Evaluating Wilson loops under the influence of the Abelian field due to all monopole currents, monopole dominance has been demonstrated [21, 28]. In the Abelian projection the quarks are the electrically charged particles and, if monopoles are condensed, the dual Abrikosov-string carrying electric flux is formed between quark and antiquark. Due to nonzero tension in this string, the quarks are confined by the linear potential. The conjecture that the dual Meissner effect is the color confinement mechanism is realized if we perform Abelian projection in the maximal gauge where the Abelian component of gluon field and Abelian monopoles are found to be dominant [29, 30]. Then the Abelian electric field is squeezed by solenoidal monopole current [31]. The vacuum of gluodynamics behaves as a dual superconductor, and the key role in dual superconductor model of QCD is played by Abelian monopole. The infrared properties of QCD in the Abelian projection can be described by the Abelian Higgs Model (AHM) in which dyons are condensed. There exists the model [27, 3234] of QCD vacuum in which the non-Abelian dyons are responsible for the confinement and the non-Abelian dyons give rise to Abelian dyons in the Abelian projection. Therefore, an important problem, before studying the vacuum properties of non-Abelian theories, is to Abelianize them so as to make contribution of the topological magnetic degrees of freedom to the partition function explicit. Such a construction for non-Abelian gauge theories and its relevance to topological magnetic charge and hence to confinement are still lacking in spite of large amount of recent literature [3540] on the subject.
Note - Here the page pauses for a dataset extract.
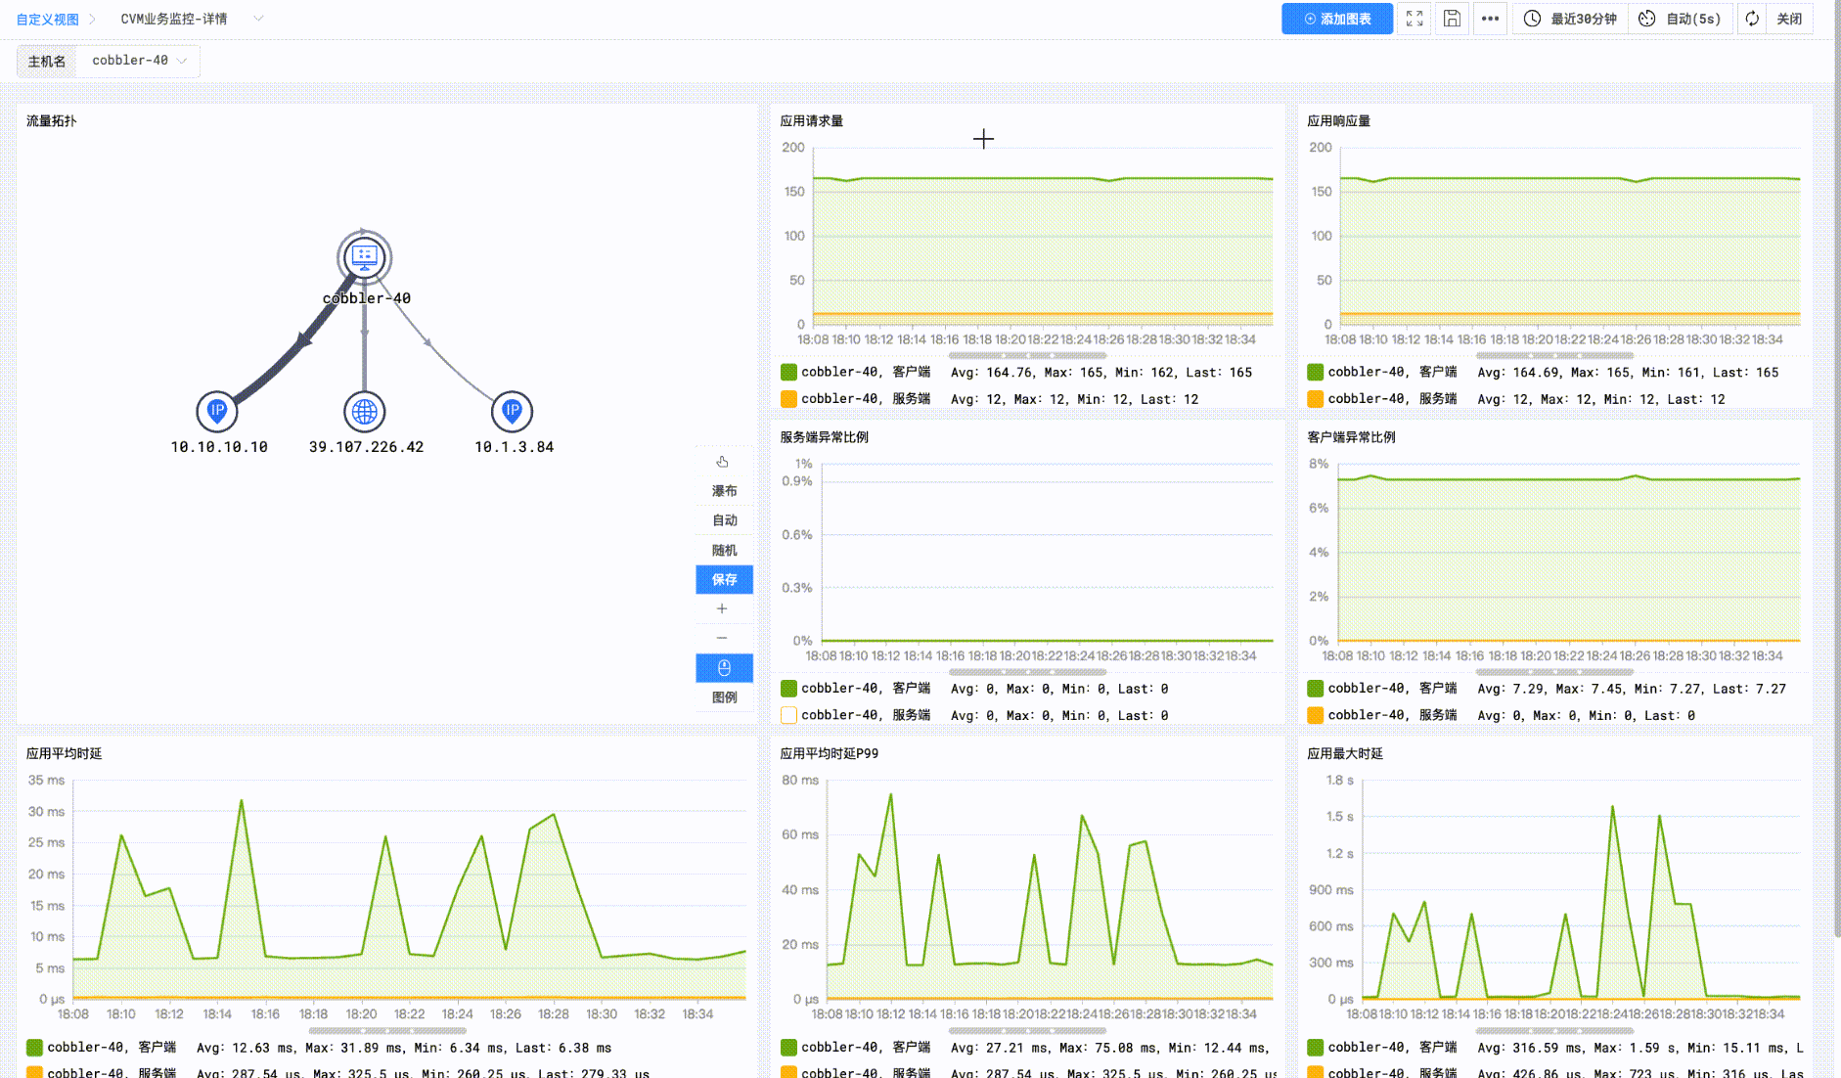The width and height of the screenshot is (1841, 1078).
Task: Zoom out topology with the minus icon
Action: coord(723,638)
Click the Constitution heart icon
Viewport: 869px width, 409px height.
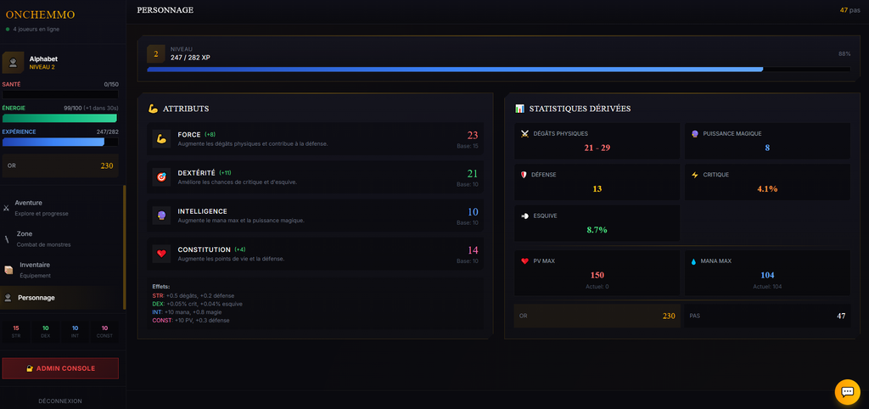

Starting with generalized field equations and the corresponding Lagrangian of the field associated with Abelian dyons in this paper, it has been demonstrated that topologically, a non-Abelian gauge theory is equivalent to a set of Abelian gauge theories supplemented by dyons which undergo condensation leading to confinement and consequently to superconducting model of QCD vacuum, where the Higgs fields play the role of a regulator only. It has also been demonstrated that for the self-dual fields, the Abelian monopoles become the Abelian dyons, and in low energy QCD the dyon interactions are saturated by duality when Abelian projection is described by the Abelian Higgs model where dyons are condensed leading to confinement and the state of dual superconductivity. Constructing the effective action for dyonic field in Abelian projection of QCD in terms of electric and magnetic constituents, 𝐴𝜇 and 𝐵𝜇, of the generalized four-potential 𝑉𝜇, the dyonic current correlators have been derived and it has been demonstrated that the dyonic electric charge produces screening effect for 𝐴𝜇-propagator and antiscreening effect for 𝐵𝜇-propagator while the dyonic magnetic charge produces screening effect for 𝐵𝜇-propagator and antiscreening effect for 𝐴𝜇-propagator. These antiscreening effects have been shown to lead to dyonic condensation and dual superconductivity and also to maintain the asymptotic freedom of non-Abelian gauge theory (QCD) in its Abelian version. A non-Abelian SU(2) gauge has been obtained in terms of Lagrangian density describing the fields associated with non-Abelian dyons and it has been shown that these non-Abelian dyons give rise to Abelian dyons in the Abelian projection of QCD. The infrared properties of QCD in this Abelian projection have been described by constructing an Abelian Higgs model in which dyons are condensed and the relevant degrees of freedom are two massive gluons, a U(1) gluon and a dyon. This AHM has been shown to incorporate dual superconductivity and confinement as the consequence of dyonic condensation.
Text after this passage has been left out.